◆ Work item:
Every line of the records below from the line with "[button] (44, 1009)" up to and including the line with "公司简介 (120, 533)" must be reproduced exactly, and no line outside that range.

◆ Input data:

|---|

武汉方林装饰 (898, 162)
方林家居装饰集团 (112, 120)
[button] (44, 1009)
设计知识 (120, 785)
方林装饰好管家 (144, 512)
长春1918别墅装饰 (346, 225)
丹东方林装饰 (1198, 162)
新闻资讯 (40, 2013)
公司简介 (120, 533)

|---|

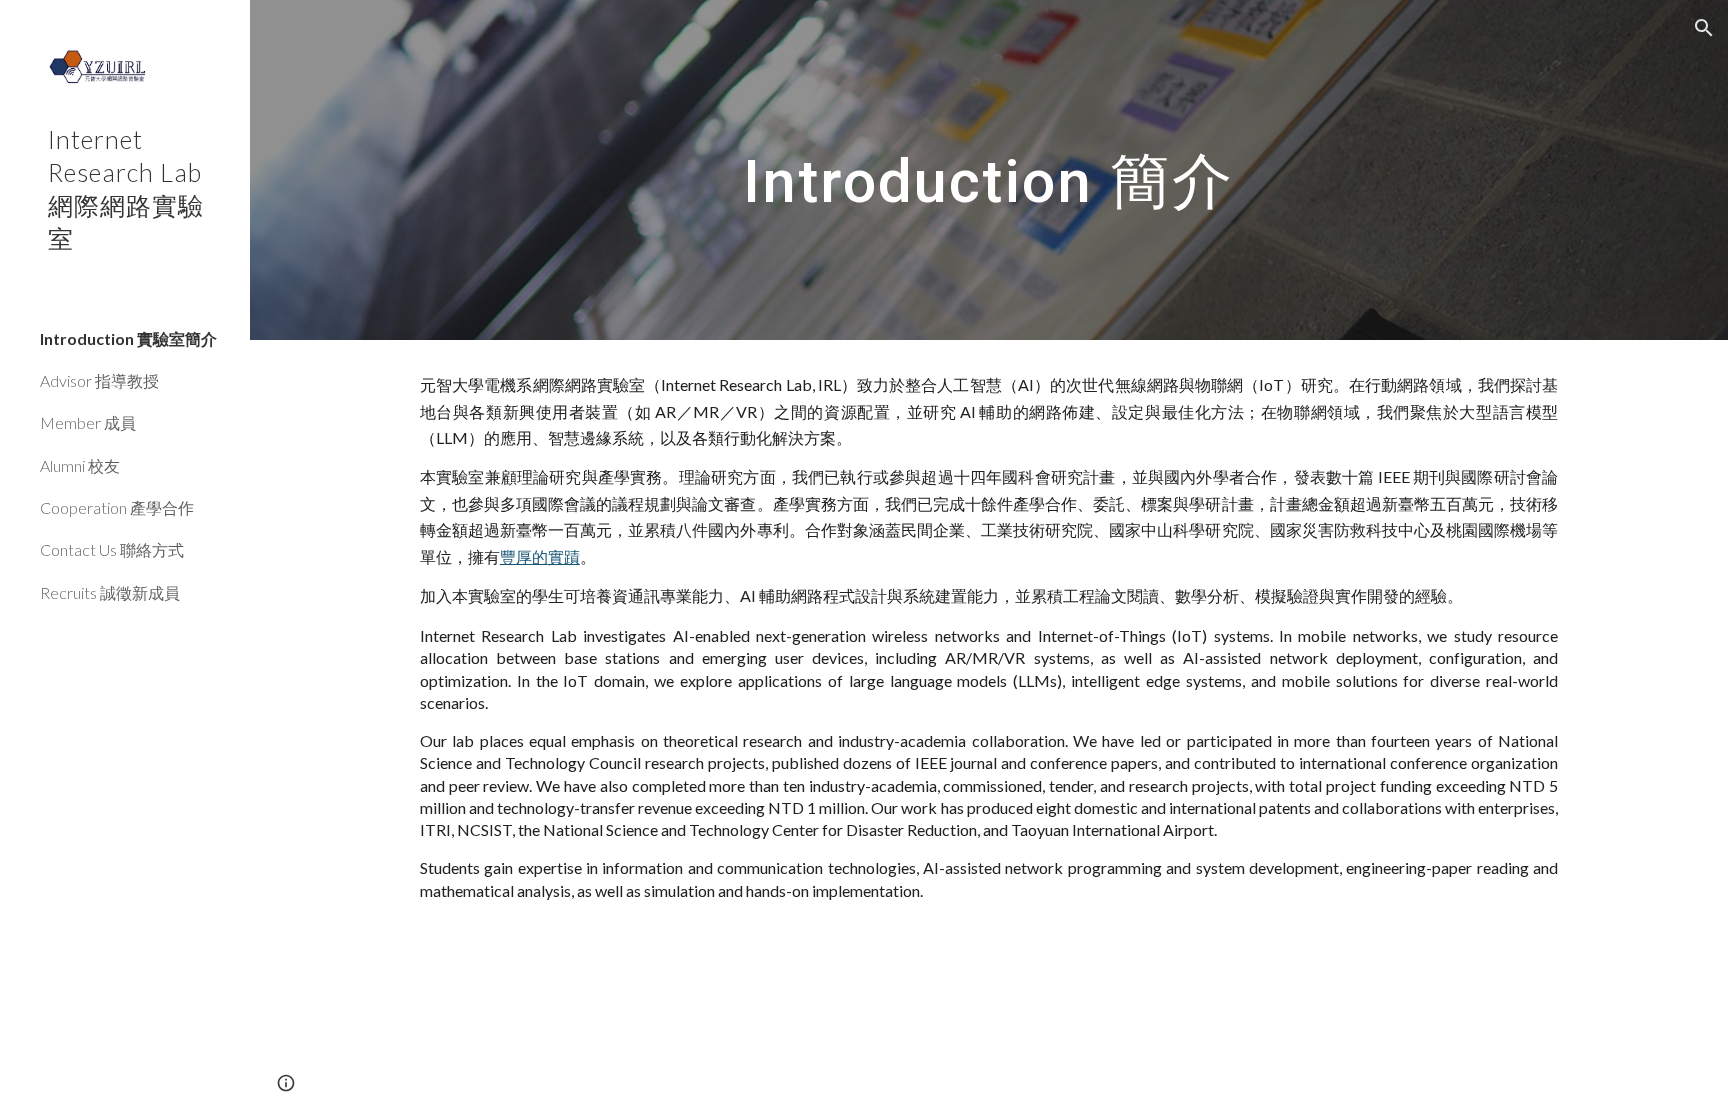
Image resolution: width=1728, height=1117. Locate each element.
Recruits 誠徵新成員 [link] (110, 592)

|---|

◆ Result for this exercise:
[button] (44, 1009)
设计知识 (120, 785)
方林装饰好管家 (144, 512)
长春1918别墅装饰 (346, 225)
丹东方林装饰 (1198, 162)
新闻资讯 (40, 2013)
公司简介 (120, 533)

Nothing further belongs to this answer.